◆ **PASSAGE**
....................
So there are geographic walls separating countries, separating social classes, separating neighbourhoods, and in some cases, also segregating schools. And there are fire walls in our digital technology, serving both purposes of protection and of challenging the criminal/terrorist segment of our population. And there are walls  in rooms for privacy, for solitude and for quiet. And then there are those walls that we build in our minds, segregating out those elements of our universe that we consider dangerous, or even too complex to deal with, or perhaps even more likely, too “unconventional” in our way of thinking. And as for the last, there is no earth-moving equipment that can or will eradicate them; there are however, substantial social and political agencies determined to maintain them, allegedly for the purity of their own “kind” and for the protection from heathens and heretics who might contaminate their “kind”.

It was not until adulthood that I encountered another adult who required a minimum of 7 feet of what he termed social space. That requirement was enough to build a wall, at least in my mind and attitude, that this person was not someone whose acquaintance urged me to pursue past the first meeting. And there was only the wall he had built over years of conditioning, presumably to the acquiescence of his friends and family.
....................
[Word and element location data]
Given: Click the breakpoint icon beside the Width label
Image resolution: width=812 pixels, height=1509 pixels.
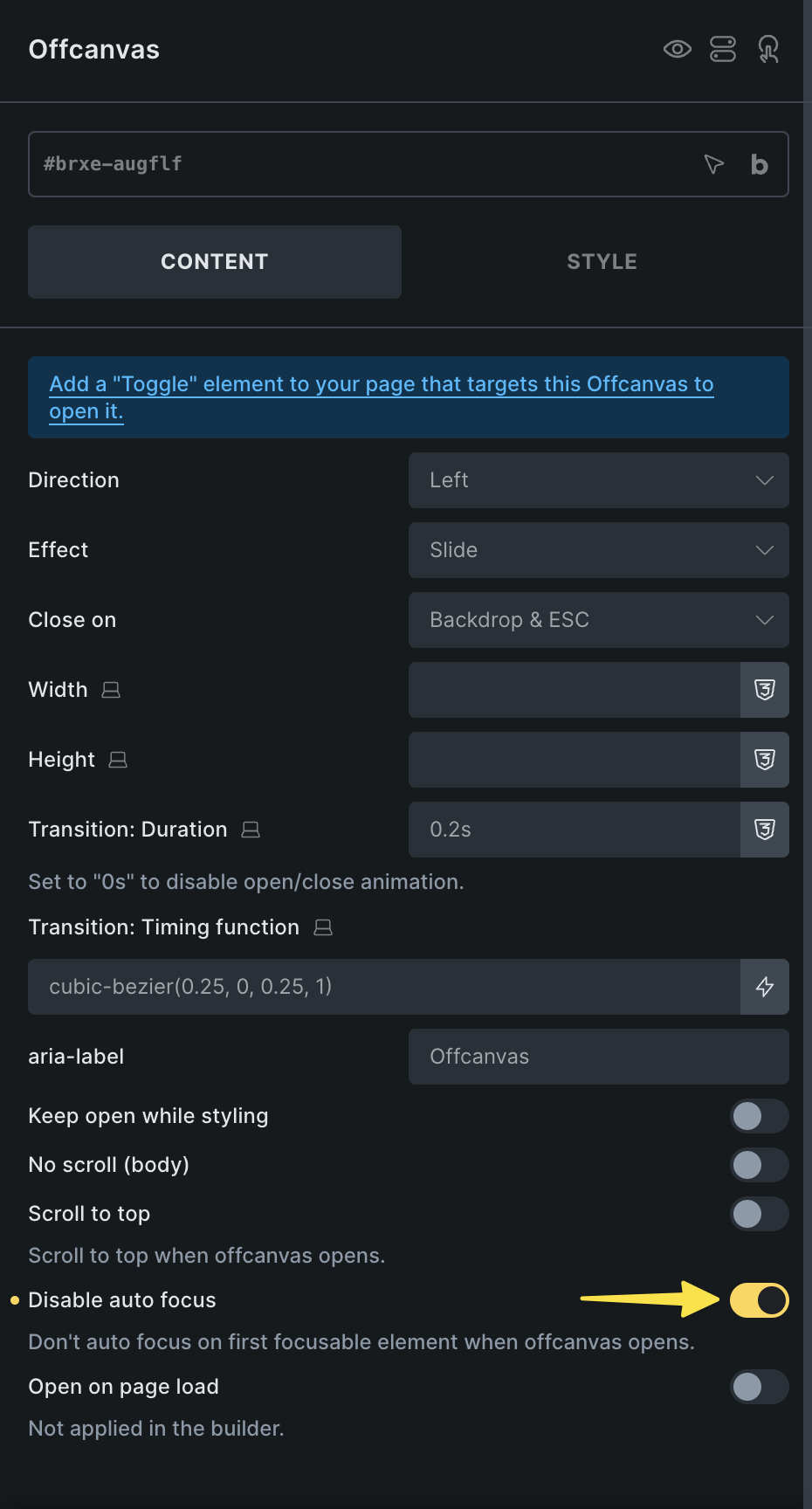Looking at the screenshot, I should (111, 690).
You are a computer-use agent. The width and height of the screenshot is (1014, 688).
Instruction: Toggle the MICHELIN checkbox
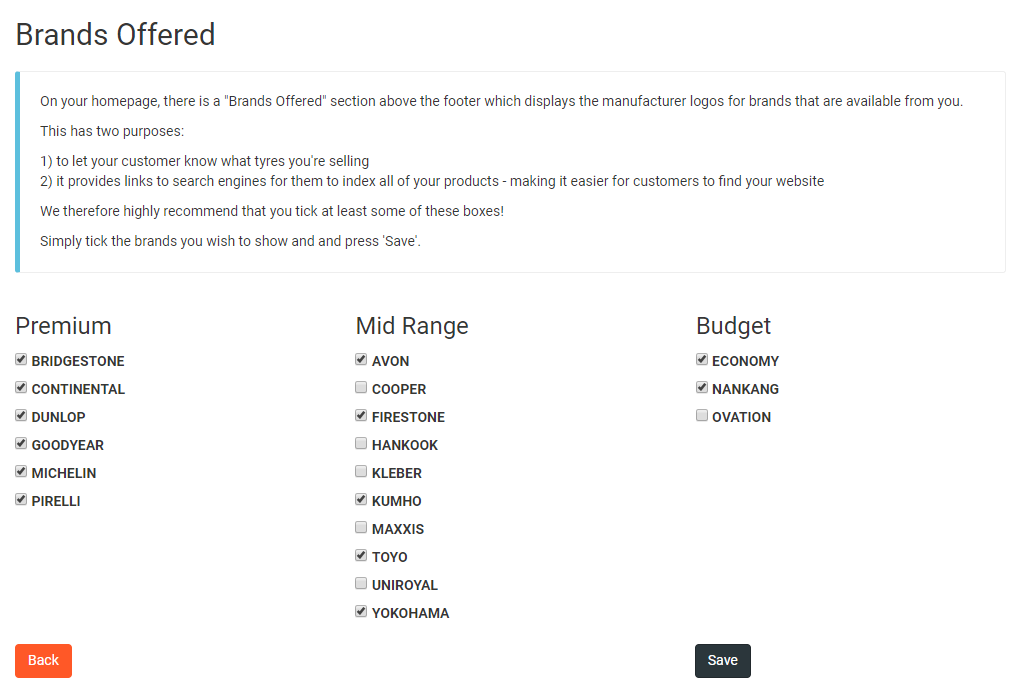tap(21, 471)
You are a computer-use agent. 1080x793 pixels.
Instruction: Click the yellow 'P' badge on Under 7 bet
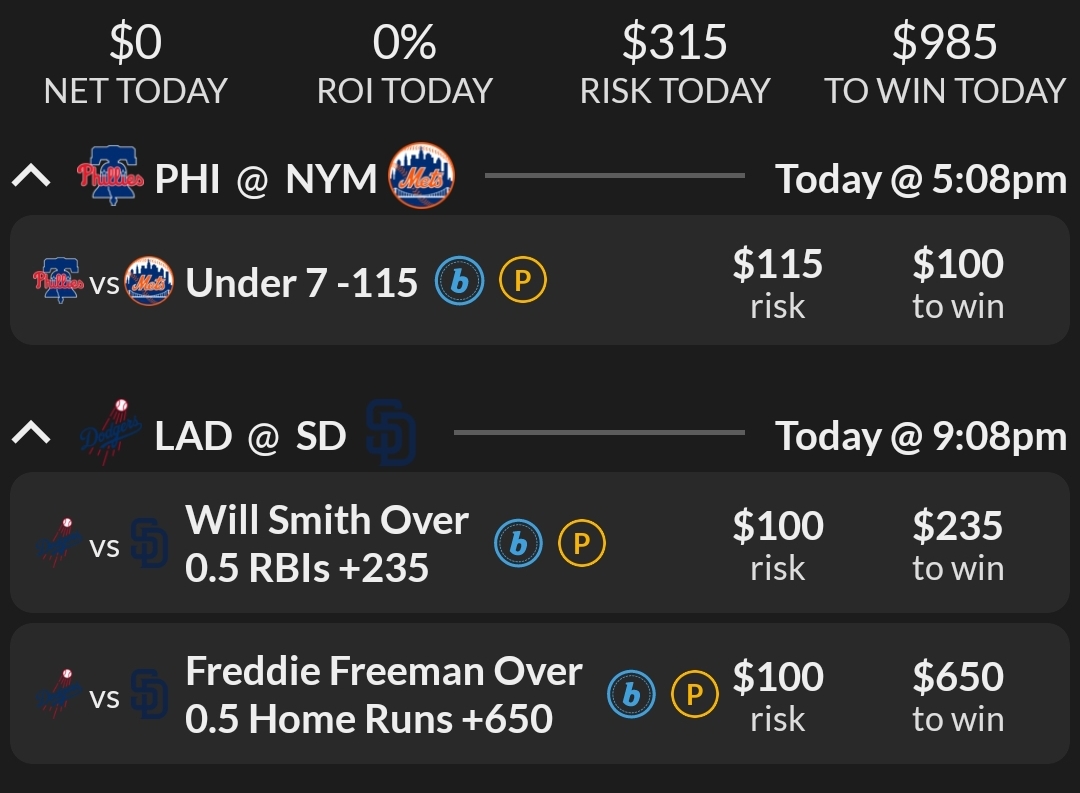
....................
◆ **WHAT TO WORK ON**
**a.** In the passage about walls, what is the minimum social space the adult required?
**b.** Condense the paragraph of the walls passage that opens with "It was not until adulthood" into a shorter version that keeps its main facts.
**c.** From the walls passage, extract the text starting with "It was not until" and going on through "friends and family.".
The listing plays no role here.

◆ **SOLUTIONS TO EACH TASK**
**a.** A minimum of 7 feet.

**b.** As an adult, the narrator met another adult who needed at least 7 feet of social space. That requirement built a wall in the narrator's mind, so the narrator did not want to pursue the acquaintance past the first meeting. The only wall was the one he had built over years of conditioning, presumably with the acquiescence of his friends and family.

**c.**
It was not until adulthood that I encountered another adult who required a minimum of 7 feet of what he termed social space. That requirement was enough to build a wall, at least in my mind and attitude, that this person was not someone whose acquaintance urged me to pursue past the first meeting. And there was only the wall he had built over years of conditioning, presumably to the acquiescence of his friends and family.